Friday, October 05, 2007 | 6:27 PM

The long version

Last month I received a phone call from my dream company, asking me to attend their interview. I was psyched, tried not to expect too much. I got another call later last week for the second good news, I was accepted!

Ever since, life has been pretty much in a fast phase. The resignation on the next day, a week notice instead of a month, medical check up, lots of explanation to be made to clarify the situation, tonnes of documents to sign, scan and email, plus the change request that I was supposed to do this month. I've been staying up late, sick and super stress that I almost burned out.

Don't get me wrong, I am happy with the offer. Of course I do! But I laid out a plan before leaving the company. I want to leave in good term, serving them notice they deserve and finish what I have started. I want to spend more time with my RHB friends, at least spending raya with them. But it was all in rush, which make me wonder if all this really worth it.

Today, bunch of friends surprised me with a trip to bowling alley.
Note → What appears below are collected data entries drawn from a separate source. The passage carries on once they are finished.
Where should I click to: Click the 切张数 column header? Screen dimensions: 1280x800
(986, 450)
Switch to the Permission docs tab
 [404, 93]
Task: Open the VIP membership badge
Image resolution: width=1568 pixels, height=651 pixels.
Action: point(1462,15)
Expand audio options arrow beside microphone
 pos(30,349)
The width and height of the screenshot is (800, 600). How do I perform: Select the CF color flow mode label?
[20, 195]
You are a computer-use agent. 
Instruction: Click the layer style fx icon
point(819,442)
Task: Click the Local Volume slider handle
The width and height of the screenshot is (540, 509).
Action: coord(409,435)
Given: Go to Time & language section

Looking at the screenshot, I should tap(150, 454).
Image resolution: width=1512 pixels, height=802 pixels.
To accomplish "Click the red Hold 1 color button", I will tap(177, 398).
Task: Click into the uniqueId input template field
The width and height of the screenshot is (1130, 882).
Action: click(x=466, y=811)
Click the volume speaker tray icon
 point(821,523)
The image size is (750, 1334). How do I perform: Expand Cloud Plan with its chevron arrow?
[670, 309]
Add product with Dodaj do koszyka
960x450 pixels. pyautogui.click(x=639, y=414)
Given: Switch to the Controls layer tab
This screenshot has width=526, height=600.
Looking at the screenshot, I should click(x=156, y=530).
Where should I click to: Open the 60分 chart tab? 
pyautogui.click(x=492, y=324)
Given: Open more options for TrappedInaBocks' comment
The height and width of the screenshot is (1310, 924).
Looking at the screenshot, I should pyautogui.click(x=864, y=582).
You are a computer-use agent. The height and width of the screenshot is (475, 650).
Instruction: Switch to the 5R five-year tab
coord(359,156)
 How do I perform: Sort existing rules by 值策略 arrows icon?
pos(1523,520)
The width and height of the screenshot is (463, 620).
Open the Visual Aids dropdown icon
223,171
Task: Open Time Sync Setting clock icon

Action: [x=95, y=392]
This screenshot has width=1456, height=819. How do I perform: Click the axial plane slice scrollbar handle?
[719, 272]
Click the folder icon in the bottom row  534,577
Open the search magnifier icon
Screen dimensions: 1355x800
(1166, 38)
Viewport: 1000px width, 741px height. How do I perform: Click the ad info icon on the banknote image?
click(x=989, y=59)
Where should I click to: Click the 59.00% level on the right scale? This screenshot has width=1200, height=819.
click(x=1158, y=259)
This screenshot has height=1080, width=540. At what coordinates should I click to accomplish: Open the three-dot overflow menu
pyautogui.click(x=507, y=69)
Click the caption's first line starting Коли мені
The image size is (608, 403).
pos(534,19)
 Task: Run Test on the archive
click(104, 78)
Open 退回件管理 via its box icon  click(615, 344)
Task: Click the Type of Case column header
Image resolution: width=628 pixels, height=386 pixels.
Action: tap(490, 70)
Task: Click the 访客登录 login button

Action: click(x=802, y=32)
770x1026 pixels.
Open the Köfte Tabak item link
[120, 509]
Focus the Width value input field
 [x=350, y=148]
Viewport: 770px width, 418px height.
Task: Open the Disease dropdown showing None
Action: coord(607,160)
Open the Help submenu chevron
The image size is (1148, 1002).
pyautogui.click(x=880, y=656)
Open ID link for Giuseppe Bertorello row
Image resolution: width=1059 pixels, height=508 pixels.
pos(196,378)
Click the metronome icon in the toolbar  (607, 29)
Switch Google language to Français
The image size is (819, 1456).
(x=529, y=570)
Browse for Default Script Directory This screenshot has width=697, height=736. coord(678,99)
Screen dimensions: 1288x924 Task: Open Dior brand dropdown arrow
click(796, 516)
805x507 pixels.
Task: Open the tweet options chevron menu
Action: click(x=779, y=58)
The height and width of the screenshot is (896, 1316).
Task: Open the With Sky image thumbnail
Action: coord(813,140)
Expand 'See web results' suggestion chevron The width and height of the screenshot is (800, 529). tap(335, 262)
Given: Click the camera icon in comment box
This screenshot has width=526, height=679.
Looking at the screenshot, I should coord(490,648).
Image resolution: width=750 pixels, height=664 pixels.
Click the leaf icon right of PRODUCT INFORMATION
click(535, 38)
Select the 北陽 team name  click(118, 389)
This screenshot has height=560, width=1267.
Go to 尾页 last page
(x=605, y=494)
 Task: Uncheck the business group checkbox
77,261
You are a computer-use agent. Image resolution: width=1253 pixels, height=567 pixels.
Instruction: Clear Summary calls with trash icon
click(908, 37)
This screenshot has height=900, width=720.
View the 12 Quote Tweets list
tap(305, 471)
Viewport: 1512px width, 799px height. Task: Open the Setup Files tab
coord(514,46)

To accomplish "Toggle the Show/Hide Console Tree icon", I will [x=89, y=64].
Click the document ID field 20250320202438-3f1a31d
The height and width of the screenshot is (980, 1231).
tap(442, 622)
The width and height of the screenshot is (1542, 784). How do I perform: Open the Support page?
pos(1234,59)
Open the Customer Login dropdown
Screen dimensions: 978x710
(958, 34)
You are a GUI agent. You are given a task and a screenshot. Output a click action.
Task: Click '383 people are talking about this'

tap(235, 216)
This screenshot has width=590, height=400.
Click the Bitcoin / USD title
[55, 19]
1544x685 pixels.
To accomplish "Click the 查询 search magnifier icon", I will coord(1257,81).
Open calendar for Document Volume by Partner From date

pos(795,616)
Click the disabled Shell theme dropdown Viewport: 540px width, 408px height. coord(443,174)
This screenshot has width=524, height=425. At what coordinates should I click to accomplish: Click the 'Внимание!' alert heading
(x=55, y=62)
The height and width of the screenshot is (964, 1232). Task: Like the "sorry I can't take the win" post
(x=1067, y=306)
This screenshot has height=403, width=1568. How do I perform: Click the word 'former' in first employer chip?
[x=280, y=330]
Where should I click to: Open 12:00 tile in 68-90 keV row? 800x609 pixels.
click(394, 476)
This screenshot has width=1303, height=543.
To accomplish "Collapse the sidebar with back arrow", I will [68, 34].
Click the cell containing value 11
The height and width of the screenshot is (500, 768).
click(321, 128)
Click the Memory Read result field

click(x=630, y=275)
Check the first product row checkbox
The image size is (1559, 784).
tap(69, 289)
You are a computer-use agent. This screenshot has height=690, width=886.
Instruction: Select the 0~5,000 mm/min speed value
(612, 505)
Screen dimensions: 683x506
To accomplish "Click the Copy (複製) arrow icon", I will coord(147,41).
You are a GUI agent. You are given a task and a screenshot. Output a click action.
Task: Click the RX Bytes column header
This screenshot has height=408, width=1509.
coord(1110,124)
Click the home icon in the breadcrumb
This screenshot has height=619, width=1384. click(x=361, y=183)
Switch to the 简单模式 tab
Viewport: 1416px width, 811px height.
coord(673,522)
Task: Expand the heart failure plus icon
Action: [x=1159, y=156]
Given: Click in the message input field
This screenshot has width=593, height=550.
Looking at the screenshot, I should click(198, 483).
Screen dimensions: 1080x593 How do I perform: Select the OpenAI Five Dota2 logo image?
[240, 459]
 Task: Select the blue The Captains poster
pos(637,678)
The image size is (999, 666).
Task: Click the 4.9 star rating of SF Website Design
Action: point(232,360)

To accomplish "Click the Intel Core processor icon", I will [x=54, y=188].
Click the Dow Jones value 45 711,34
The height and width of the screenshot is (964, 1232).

I've never played but for all the effort they made, all I can do is at least throw the ball to longkang. It was fun and I was touched. I've never taught a group of people I knew for only 2 months can at least treat me the way they did. I almost cried. I truly did. And on the way home, I didn't sleep at all. It's mesmerizing looking at pictures of us goofing around for the very last time. I don't know, we promised to keep in touch. We promised to meet up once in a while. But I know these kinda promises. It's something you said because it's appropriate at the time. Something that really hard to keep. Something that only nature could explain. You move on, meeting new friends, you forget the friends you used to hang out with. Even if you do keep in touch, it would never be the same. Not like before when you meet them everyday.

For now, I am totally going to miss them. A LOT. And I hope things will get better at the new place. If not, I'd sure to regret this. Kidding.